There are set to be significant changes to the way furloughed employees are paid coming into force across the UK on August 1.
Employers will have to start making salary contributions for all furloughed employees from Saturday, including national insurance and pension contributions.
However, though the UK Government will continue to foot the 80% bill for employee salaries.
This means that while your pay won’t change, the organisation paying it will – with businesses asked to cough up around 5% per person.
It follows on from new part-time working this month, which allows staff to return to shops and offices on a shorter shift pattern while still benefiting from the scheme, the Mirror reports.
Wage caps are proportional to the hours an employee is furloughed.
That means that if an employee is placed on furlough for 60% of their usual hours, they are entitled to 60% of the £2,500 cap.
The furlough scheme, which has seen the government pay the wages of millions of workers throughout the coronavirus pandemic, will come to an end on October 31.
In September, the scheme will change again, with the Government’s contributions falling to 70%.
All firms will have to pay the remaining 10% to make it 80%.
This will then fall again in October, when the Treasury’s contributions will fall to 60% and employers will have to pay 20%.
The changes have prompted fears that thousands of jobs could be slashed in the coming months, however the Chancellor has now launched a new bonus scheme that will pay employers to keep you on.
Back to work bonus
The UK Government has also introduced a back-to-work bonus, which will see employers paid £1,000 for every member of staff they bring back from furlough.
But there won’t be a cash bonus for the people on furlough themselves.
Called the “jobs retention bonus”, it was announced by Chancellor Rishi Sunak during his coronavirus mini-budget earlier this month.
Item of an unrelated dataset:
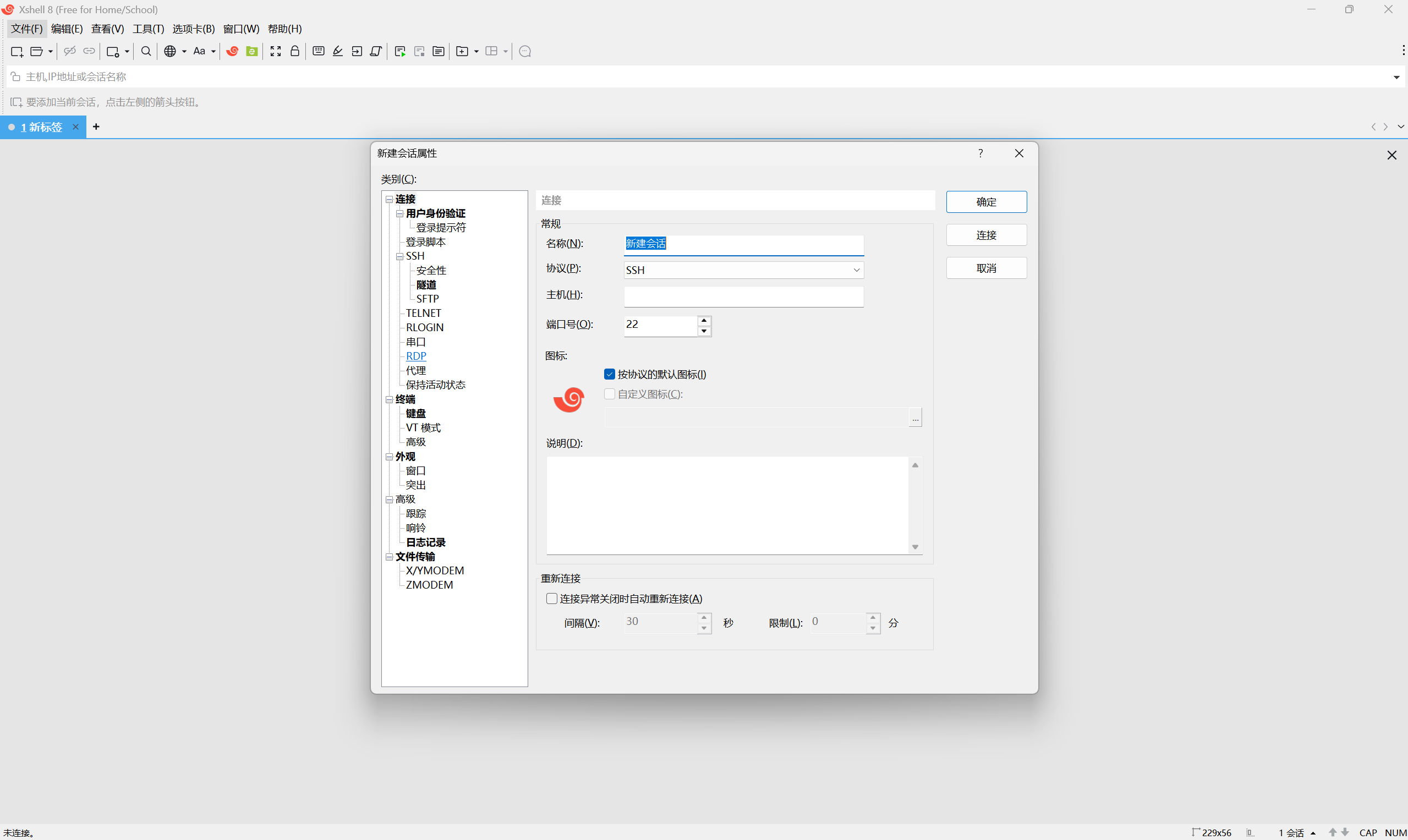
Task: Click the lock screen padlock icon
Action: [x=295, y=52]
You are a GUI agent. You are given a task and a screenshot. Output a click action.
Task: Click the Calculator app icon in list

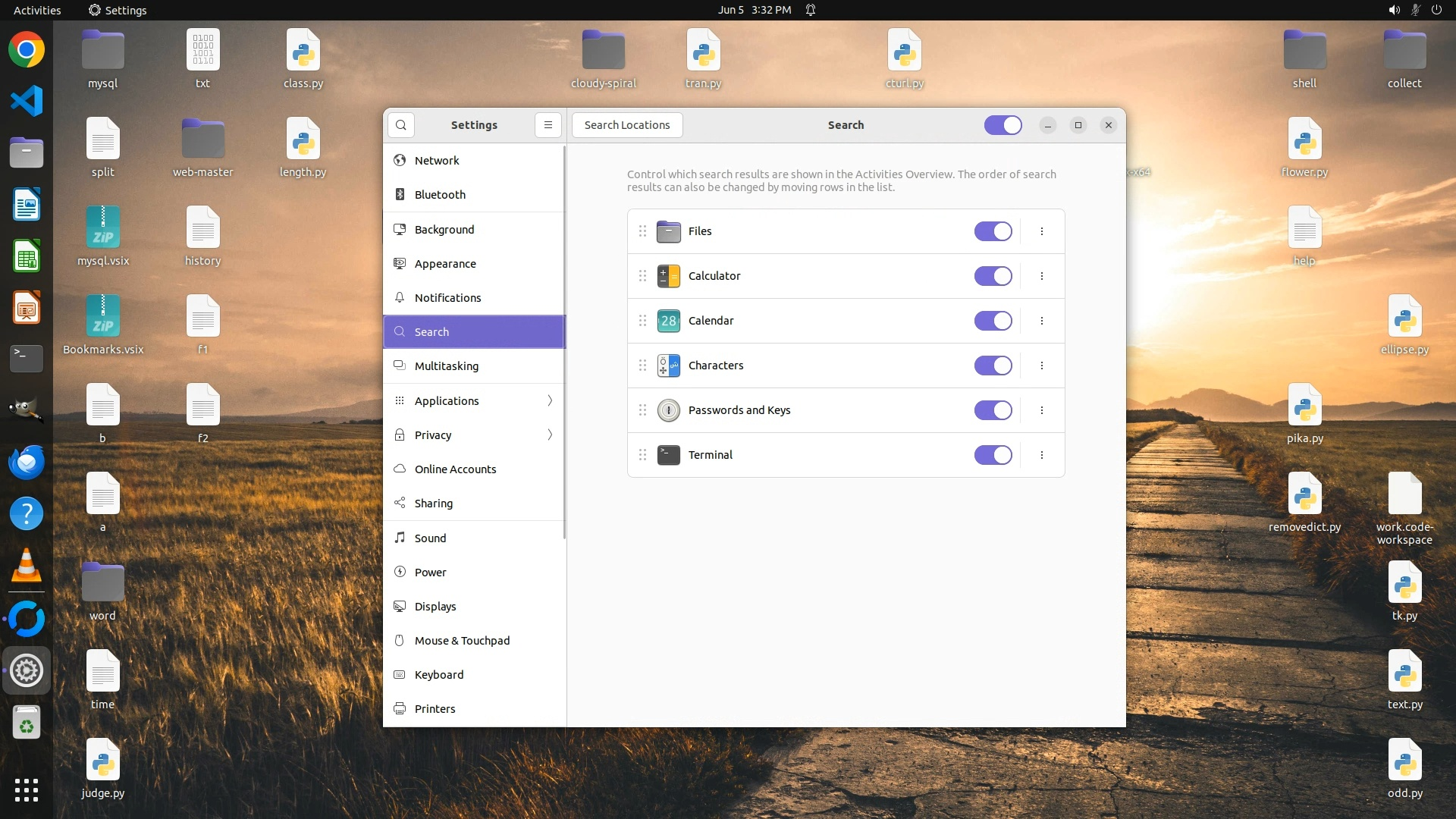(x=668, y=276)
To qualify, employees must be paid at least £520 a month on average in each month from November to January – the equivalent of the lower earnings limit in National Insurance.
Changes from August
From August 1, the Government will pay 80% of wages up to a cap of £2,500, however firms will need to make certain contributions.
Employers will have to foot the bill for national insurance and pension payments – equivalent to around 5% per employee.
Changes from September
From September 1, the Government will pay 70% of wages up to a cap of £2,190.
Employers will need to pay national insurance, pension contributions and 10% of wages to take the total to 80% (up to a cap of £2,500).
Changes from October
From October, the Government will pay 60% of wages up to a cap of £1,875.
Employers will need to pay national insurance contributions, pension contributions and 20% of wages to take the total to 80% (or £2,500).